False alarms Connection to <host/FQDN> failed (ping) failed, coming from a decommissioned robot
search cancel

False alarms Connection to <host/FQDN> failed (ping) failed, coming from a decommissioned robot

book

Article ID: 252035

calendar_today

Updated On:

Products

DX Unified Infrastructure Management (Nimsoft / UIM) DX Operational Intelligence CA Unified Infrastructure Management On-Premise (Nimsoft / UIM) CA Unified Infrastructure Management SaaS (Nimsoft / UIM)

Issue/Introduction

We have removed robots from the Nimsoft Infrastructure Manager and no ping alerts are configured. But still we are getting incidents (INC) for ping failed. It seems these are false alerts.

invalid_ci: xxxxxxxx
event_source: xxxxxxxx Ticketing
packet_id: 5383a2d6-81ee-470e-9a34-5bcccb421543

Summary: Connection to <##.##.##.##> (ping) failed  (profile: <xxx.example.com> )

Date: 21/09/2022        Severity: Minor
ResourceId: #######
TicketGroup: XXX_XXX_XX_XXX        CustomerCode: xxx
InstanceSituation: xxxxxxxx
Node: xxxxxxxx
NodeAlias: ::1
Agent: xxx Probe on <hostname>
AlertKey: <XXXXXXX.example.com>:xxxxxxx:xxxxxxxx Connection to <XXXXXXX.example.com> (ping) failed  (profile: <XXXXXXX.xxx.example.com>):Env=
AlertGroup: xxxxxxxx
MonitoringSolution: EventIntegrator
EventKey: XXXXXXXXXX:##########:nnn

Environment

  • Release: 20.3
  • net_connect: Any version

Resolution

There was a false alarm from a decommissioned server:

Connection to <hostname or FQDN> (ping) failed.

The server name had been changed.

There were no current connection alarms for the decommissioned server in the nas/IM Alarm subconsole.

When viewing the nas Activity log, we could see the history and the last occurrence of the alarm occurred 2 days ago.

So if it no longer occurred, perhaps 1 or more of those connection alarms were queued up and then finally arrived at the nas.

If so, that could be the end of those alarms being queued and then reaching the nas. We also noticed a reoccurrence pattern - that the alarms occured every 3 days.

Run a select on the nas_transaction_log to search for the decommissioned server.

If there are no occurrences of the alarm in the results of the nas_transaction_log query, then the alarm is no longer being generated in the UIM environment.

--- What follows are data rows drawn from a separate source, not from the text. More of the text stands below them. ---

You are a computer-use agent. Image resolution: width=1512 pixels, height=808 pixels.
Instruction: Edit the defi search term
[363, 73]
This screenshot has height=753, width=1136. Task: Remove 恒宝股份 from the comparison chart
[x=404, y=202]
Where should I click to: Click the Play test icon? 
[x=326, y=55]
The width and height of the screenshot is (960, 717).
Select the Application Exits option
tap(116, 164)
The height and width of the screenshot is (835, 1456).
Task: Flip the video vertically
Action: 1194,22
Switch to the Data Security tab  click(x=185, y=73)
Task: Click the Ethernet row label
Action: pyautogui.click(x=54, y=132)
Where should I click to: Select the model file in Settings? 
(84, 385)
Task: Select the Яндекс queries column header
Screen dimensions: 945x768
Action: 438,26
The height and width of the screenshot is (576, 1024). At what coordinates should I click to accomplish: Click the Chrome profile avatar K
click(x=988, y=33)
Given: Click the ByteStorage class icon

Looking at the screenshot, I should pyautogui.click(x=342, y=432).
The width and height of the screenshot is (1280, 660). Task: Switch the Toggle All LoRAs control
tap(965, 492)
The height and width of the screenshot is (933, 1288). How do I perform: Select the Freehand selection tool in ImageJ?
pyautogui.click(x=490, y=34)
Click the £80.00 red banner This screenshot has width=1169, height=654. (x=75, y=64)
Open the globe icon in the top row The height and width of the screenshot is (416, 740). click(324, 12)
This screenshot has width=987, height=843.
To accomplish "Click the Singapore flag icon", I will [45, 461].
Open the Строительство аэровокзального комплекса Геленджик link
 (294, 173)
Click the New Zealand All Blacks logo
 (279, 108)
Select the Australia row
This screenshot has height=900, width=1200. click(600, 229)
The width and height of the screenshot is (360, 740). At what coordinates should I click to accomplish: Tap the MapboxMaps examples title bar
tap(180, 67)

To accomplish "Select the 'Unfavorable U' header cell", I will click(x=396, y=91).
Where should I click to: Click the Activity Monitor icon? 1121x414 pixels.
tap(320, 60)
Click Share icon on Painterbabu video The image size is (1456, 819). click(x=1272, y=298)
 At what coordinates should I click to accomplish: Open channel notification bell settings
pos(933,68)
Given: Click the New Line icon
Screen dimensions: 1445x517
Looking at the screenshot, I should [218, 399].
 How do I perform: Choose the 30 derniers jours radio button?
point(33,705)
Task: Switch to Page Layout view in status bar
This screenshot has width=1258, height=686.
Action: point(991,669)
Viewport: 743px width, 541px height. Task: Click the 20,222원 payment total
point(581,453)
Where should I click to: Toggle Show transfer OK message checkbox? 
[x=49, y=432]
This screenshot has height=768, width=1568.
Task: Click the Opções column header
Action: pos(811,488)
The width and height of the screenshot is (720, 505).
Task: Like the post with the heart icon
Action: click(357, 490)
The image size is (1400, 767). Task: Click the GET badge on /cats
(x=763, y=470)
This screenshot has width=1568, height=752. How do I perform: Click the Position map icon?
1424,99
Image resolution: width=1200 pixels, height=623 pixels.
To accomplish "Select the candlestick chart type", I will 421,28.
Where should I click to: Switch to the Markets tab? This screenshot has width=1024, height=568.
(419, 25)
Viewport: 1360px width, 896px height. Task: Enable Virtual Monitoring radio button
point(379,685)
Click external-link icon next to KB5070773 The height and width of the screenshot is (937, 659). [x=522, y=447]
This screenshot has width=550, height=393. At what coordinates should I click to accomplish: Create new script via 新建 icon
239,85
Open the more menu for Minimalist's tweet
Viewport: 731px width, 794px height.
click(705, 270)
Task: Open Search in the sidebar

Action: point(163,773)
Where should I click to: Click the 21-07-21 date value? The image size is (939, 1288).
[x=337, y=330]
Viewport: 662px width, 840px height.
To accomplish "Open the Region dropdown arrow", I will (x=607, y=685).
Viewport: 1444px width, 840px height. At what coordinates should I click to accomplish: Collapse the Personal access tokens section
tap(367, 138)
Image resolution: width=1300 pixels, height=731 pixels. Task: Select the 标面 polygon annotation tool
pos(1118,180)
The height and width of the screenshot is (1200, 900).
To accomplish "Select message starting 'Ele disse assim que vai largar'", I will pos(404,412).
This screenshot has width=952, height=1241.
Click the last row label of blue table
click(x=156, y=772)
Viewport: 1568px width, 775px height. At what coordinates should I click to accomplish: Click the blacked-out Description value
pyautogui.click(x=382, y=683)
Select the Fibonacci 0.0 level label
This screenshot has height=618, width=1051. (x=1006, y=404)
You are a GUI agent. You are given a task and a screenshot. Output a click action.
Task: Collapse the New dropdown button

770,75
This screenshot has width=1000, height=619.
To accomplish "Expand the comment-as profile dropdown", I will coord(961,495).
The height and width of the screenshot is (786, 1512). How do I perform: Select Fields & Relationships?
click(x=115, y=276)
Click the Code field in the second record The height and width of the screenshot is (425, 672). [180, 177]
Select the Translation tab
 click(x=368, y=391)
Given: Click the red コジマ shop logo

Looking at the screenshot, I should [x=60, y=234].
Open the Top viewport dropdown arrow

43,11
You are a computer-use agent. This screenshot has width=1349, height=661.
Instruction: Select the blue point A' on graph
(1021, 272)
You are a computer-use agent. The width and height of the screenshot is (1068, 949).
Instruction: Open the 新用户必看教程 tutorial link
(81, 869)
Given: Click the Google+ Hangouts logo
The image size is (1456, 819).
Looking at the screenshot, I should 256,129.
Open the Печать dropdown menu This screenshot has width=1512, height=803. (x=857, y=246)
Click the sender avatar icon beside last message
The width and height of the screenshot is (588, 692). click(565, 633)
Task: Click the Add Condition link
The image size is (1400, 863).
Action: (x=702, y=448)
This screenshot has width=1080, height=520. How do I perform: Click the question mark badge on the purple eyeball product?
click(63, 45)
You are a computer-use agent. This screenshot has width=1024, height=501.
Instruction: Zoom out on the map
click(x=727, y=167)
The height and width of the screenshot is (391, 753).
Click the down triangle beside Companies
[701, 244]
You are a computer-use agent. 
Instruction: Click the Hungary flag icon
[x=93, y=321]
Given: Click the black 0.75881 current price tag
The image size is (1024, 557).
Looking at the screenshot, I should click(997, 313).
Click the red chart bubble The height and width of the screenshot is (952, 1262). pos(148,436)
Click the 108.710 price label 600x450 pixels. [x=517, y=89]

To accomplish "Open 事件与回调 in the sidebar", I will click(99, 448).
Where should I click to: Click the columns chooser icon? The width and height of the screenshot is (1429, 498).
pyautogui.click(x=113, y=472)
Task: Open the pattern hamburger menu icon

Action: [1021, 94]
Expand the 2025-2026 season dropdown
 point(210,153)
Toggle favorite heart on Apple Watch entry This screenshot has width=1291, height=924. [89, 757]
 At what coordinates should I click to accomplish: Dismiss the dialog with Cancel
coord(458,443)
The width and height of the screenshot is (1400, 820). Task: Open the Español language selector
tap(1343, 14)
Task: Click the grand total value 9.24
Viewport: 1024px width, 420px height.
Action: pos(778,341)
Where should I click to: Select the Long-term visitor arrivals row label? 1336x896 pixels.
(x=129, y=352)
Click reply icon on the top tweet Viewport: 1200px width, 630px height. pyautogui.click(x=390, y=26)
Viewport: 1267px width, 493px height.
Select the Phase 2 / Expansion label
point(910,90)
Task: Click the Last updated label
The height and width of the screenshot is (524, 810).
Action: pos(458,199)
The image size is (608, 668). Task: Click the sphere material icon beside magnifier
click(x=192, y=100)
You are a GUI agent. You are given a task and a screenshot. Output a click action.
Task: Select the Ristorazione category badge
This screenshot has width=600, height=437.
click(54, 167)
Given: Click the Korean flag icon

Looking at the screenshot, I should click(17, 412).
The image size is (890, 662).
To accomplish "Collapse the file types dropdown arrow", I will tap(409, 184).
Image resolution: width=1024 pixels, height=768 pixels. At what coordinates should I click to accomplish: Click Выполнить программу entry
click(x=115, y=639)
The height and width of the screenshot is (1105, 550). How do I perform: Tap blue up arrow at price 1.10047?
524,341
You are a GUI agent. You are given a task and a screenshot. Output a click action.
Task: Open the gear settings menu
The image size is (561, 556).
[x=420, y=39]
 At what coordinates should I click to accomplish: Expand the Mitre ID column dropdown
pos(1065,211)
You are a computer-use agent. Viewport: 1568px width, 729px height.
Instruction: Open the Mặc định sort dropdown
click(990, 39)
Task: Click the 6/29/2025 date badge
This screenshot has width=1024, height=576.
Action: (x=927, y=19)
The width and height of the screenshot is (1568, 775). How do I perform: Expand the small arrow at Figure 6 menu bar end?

Potential root causes should be checked:

    1. Check the nas_transaction_log table and take note of all of the false alarm attributes.

    2. Check to see if there is another hub/robot where net_connect is deployed and it has a net_connect profile that includes the decommissioned robot name.

    3. If the ticket generated in the ticketing system does not include the hub origin name, try to include it within the ticket so that the real source of the alarm can be traced/identified.

    4. Check if a nas script may be creating these false alarms - potential nas Auto Operator profiles running a script should be reviewed by the script creator

    5. Check if the server included in the alarm is configured in net_connect on a different hub or robot in another UIM domain/environment.

 

In this particular case, the alarms were being generated by a net_connect probe instance (profile) which was within another UIM environment.

The alarm message text contained the name of the decommissioned server.

Therefore, the customer disabled the profile/ping alerts coming from the other UIM domain/environment.